WHAT THE TASK REQUIRES
Print the lines of the data, starting with the first, up to and including the line where "Screen dimensions: 620x840" appears.

[Records excerpted from a collection]
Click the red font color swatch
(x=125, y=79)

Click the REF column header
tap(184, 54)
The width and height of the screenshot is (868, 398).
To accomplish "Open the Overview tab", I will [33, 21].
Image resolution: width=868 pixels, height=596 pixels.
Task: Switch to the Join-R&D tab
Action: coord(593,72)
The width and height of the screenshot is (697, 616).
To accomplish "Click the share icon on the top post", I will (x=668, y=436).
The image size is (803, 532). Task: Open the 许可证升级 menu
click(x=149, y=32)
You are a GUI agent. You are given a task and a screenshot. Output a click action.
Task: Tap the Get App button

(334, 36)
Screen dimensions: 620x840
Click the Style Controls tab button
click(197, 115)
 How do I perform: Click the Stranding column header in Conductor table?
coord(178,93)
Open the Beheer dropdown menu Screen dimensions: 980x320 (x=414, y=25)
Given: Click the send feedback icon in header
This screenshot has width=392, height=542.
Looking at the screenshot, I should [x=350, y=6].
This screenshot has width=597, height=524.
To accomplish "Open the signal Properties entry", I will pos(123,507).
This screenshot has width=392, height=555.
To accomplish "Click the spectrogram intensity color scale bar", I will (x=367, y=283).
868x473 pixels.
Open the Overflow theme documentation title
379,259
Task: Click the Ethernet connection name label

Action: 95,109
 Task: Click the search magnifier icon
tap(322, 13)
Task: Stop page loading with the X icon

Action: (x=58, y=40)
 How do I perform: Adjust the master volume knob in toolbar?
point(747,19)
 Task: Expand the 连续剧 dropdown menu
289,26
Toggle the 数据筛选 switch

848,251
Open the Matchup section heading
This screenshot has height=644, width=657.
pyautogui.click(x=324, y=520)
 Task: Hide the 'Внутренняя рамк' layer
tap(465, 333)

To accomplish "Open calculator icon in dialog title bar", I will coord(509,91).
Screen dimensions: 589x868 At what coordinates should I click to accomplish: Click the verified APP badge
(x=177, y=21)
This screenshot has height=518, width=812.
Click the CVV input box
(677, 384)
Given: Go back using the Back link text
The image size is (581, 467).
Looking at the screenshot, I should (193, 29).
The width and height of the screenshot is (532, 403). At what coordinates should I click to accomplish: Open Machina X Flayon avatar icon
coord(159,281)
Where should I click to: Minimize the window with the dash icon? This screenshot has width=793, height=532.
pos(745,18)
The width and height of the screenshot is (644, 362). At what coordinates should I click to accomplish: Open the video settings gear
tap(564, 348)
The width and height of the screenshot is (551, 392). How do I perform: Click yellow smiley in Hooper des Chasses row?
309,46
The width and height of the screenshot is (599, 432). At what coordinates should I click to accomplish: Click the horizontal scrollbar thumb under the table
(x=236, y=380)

YOUR SOLUTION
Click the red font color swatch
(x=125, y=79)

Click the REF column header
tap(184, 54)
The width and height of the screenshot is (868, 398).
To accomplish "Open the Overview tab", I will [33, 21].
Image resolution: width=868 pixels, height=596 pixels.
Task: Switch to the Join-R&D tab
Action: coord(593,72)
The width and height of the screenshot is (697, 616).
To accomplish "Click the share icon on the top post", I will (x=668, y=436).
The image size is (803, 532). Task: Open the 许可证升级 menu
click(x=149, y=32)
You are a GUI agent. You are given a task and a screenshot. Output a click action.
Task: Tap the Get App button

(334, 36)
Screen dimensions: 620x840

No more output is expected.